__YOUR GOAL__.
Print, exactly as they appear in the listing below, the lines from the line with "Screenshot is 673x2576." to the line with "CONSULENZA (42, 365)", with both end lines kept.
┌──
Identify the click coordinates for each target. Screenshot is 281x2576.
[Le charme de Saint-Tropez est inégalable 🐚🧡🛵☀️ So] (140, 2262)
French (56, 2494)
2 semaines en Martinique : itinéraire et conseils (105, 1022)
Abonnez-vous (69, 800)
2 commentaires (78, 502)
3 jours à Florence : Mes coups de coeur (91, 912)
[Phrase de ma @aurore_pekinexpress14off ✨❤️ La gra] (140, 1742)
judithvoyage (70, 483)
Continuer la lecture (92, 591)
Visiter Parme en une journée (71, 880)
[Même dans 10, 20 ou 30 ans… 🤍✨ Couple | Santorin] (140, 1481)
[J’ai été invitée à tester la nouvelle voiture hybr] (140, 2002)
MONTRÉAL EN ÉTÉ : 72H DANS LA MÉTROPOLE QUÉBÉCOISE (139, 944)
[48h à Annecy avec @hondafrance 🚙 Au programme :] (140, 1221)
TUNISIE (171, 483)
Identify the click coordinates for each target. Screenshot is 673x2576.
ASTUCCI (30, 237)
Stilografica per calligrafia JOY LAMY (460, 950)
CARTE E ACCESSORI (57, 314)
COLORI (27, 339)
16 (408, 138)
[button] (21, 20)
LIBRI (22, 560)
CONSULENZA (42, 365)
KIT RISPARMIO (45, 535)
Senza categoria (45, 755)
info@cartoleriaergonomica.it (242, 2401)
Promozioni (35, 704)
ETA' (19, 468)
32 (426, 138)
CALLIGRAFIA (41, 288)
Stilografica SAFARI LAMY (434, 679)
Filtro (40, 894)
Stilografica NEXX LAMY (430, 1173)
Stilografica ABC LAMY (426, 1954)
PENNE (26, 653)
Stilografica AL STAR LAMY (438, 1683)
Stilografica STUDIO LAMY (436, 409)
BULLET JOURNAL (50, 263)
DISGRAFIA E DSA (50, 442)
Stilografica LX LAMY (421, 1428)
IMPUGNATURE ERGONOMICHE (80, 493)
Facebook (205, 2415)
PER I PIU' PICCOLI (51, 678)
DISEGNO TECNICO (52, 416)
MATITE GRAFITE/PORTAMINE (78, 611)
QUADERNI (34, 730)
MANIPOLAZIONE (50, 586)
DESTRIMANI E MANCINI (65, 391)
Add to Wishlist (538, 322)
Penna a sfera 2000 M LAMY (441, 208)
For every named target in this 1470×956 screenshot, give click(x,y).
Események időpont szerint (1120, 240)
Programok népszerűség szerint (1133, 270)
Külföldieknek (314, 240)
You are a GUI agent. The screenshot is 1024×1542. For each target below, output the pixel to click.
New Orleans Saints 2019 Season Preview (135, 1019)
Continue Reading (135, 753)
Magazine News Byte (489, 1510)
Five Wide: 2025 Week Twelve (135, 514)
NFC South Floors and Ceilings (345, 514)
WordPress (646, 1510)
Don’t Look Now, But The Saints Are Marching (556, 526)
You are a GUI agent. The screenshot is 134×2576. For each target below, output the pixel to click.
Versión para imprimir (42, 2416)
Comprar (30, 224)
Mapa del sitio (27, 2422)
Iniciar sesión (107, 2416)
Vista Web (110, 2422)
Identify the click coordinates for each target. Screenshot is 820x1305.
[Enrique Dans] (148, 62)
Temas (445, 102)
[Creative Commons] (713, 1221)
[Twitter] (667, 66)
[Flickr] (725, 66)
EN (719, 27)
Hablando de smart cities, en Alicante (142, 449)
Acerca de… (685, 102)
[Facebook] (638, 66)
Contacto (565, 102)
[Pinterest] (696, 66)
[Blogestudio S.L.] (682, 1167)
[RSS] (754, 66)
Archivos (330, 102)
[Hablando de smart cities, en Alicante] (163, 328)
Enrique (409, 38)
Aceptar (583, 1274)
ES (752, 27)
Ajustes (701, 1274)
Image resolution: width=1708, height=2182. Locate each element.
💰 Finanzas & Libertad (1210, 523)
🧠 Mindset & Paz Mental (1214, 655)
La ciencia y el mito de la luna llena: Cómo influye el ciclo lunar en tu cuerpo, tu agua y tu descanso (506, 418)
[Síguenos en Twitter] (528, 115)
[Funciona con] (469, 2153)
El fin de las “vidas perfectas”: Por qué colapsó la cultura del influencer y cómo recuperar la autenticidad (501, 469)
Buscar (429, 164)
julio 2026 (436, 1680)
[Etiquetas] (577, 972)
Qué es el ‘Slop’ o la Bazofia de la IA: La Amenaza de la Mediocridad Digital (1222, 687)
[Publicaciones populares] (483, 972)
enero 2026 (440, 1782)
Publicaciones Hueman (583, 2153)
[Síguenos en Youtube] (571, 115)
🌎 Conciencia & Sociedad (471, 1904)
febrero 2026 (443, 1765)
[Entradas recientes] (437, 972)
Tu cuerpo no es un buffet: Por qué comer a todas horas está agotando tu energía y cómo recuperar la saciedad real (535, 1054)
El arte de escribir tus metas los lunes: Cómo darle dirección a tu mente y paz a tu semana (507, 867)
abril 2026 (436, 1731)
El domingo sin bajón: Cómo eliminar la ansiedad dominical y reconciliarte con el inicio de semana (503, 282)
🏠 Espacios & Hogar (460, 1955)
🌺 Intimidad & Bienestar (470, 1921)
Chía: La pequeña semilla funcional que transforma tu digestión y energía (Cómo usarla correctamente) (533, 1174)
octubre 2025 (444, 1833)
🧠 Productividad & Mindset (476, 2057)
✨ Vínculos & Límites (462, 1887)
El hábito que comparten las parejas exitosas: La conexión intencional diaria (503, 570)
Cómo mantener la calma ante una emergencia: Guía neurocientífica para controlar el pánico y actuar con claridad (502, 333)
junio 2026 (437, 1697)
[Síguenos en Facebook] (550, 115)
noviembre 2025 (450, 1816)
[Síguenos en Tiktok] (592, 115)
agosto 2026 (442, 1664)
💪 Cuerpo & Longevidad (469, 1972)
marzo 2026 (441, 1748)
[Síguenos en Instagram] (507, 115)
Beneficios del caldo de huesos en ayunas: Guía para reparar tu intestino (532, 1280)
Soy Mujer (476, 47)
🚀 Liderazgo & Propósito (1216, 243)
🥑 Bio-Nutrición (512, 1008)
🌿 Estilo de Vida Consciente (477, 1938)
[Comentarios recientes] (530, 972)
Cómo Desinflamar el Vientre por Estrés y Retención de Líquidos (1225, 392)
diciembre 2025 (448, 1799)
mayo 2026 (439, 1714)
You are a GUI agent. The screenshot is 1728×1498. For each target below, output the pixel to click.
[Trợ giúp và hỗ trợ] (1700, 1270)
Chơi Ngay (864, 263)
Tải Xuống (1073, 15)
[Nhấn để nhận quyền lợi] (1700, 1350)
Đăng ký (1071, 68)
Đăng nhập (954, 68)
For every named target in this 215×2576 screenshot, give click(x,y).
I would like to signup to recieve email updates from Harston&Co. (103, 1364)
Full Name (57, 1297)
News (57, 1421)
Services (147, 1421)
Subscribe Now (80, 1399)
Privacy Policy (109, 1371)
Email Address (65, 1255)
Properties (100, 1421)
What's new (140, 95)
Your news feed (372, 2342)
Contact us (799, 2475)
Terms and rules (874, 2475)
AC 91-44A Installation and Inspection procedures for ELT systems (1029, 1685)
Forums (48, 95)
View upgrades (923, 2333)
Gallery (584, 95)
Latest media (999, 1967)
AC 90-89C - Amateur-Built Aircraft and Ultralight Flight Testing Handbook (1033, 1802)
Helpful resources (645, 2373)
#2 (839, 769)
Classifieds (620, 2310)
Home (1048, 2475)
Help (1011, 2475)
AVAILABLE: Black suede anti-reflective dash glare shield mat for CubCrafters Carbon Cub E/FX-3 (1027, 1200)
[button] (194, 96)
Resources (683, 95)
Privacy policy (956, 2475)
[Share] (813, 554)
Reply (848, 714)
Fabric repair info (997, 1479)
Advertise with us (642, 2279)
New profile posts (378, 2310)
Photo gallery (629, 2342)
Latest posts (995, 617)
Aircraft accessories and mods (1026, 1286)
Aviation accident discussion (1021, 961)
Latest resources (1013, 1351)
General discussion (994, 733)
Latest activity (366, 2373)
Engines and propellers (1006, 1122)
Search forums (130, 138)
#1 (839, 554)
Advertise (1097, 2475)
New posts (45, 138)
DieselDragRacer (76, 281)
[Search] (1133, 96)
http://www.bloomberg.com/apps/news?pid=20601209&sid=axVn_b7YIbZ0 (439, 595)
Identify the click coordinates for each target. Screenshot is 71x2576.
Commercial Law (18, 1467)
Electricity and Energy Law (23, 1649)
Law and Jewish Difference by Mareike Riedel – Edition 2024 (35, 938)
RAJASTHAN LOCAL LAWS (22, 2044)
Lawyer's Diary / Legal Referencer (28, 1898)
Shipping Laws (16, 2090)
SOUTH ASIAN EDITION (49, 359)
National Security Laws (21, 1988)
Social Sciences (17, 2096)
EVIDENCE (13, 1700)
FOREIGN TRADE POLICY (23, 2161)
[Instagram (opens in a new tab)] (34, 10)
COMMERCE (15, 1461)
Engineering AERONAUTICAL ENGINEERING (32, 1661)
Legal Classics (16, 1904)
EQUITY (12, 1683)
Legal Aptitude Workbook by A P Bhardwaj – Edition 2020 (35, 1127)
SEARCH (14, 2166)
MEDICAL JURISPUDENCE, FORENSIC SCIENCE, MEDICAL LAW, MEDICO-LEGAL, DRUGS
└──
__RESPONSE AREA__.
Identify the click coordinates for each target. Screenshot is 673x2576.
ASTUCCI (30, 237)
Stilografica per calligrafia JOY LAMY (460, 950)
CARTE E ACCESSORI (57, 314)
COLORI (27, 339)
16 (408, 138)
[button] (21, 20)
LIBRI (22, 560)
CONSULENZA (42, 365)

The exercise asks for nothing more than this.